[swift-evolution] [Pitch] Refactor Metatypes

Russ Bishop xenadu at gmail.com
Sat Oct 1 00:25:19 CDT 2016

> On Sep 29, 2016, at 7:29 PM, Brent Royal-Gordon <brent at architechies.com> wrote:
>> On Sep 29, 2016, at 3:24 PM, Russ Bishop via swift-evolution <swift-evolution at swift.org> wrote:
>> Why would we not have type(of:) and subtype(of:)? Why would I want the Subtype<T> instead of the specific Type<T>?
> Let's turn this around. Suppose you write:
> 	let obj: NSObject = …
> 	let ty = type(of: obj)
> What is `ty`? Well, it's a `Type<NSObject>`, and there's only one of those: `NSObject.self`. So there's only one possible instance that could be assigned to that variable.
> This is true in general: If `type(of:)` returns `Type<T>`, then it can only have one possible return value. In other words, the return value of `type(of:)` would always be the *static* type of the variable, not its dynamic type. There may be some narrow cases where that'd be useful, but 99% of the time, you want `subtype(of:)` because you're trying to discover which of many dynamic subtypes of the static type you're actually dealing with. So most uses of `type(of:)` would probably be mistaken attempts to perform `subtype(of:)` instead.
>> What is the rationale for losing the meta type relationships by having Type<U> not be a subtype of Type<T>?
> The relationships aren't lost; they're just expressed through `Subtype`, not `Type`.
> Again, turn this around. `Subtype` is the normal thing that you'll want to use most of the time. `Type` is the weird thing whose existence is hard to explain. (One version of this proposal used `Type` for `Subtype` and `ExactType` for `Type` in order to imply that subtype is usually what you want, but some of the contributors weren't happy with that.)
> So, `Type` is the weird thing. Why does it exist? Two reasons:
> 1. `Subtype<T>` only includes *inheritable* type members of `T`. `Type<T>` also includes *non-inheritable* members, particularly non-required initializers.
> 2. It allows precise type matches: `subty is Subtype<NSObject>` would match for any subtype of `NSObject`, whereas `subty is Type<NSObject>` would only match for `NSObject` itself.
> -- 
> Brent Royal-Gordon
> Architechies

I understand what you’re getting at. 

This topic is confusing enough that I think it warrants being extremely clear about the naming. Type and Subtype feel like a class hierarchy and that’s not exactly what we are doing here. If Type<T> represents the static type of T then let’s just call it StaticType<T>. If the thing most people want to work with is the dynamic type Subtype<T> then let’s just call it that: DynamicType<T>.
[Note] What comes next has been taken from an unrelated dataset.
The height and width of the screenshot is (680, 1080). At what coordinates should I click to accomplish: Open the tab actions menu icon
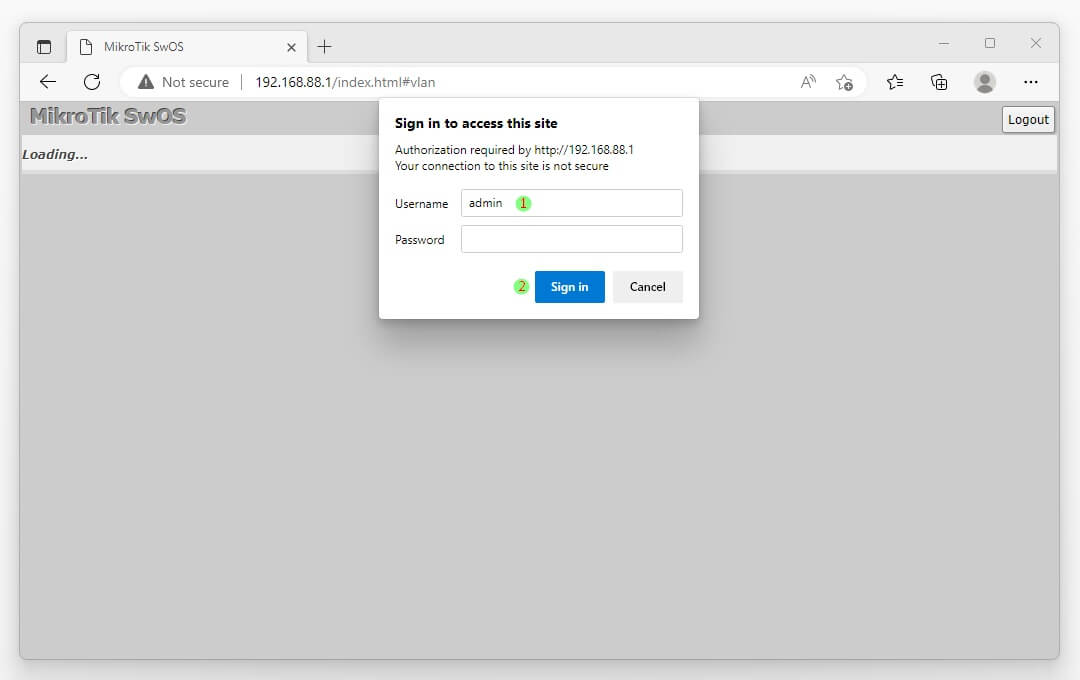pyautogui.click(x=44, y=47)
Now this becomes really clear:

class A { }
class B: A { }

//clearly only ever represents A as a type
let metatype_1 = statictype(of: A())

//clearly might dynamically be A, B, or any subclass
let metatype_2 = dynamictype(of: A())

It also becomes trivially easy to explain because the name follows the explanation. Why can I only use required initializers on DynamicType<A>? Because we don’t know if the initializer is available; the dynamic type may differ at runtime. StaticType<A> knows exactly what is available on A because it is statically known at compile time.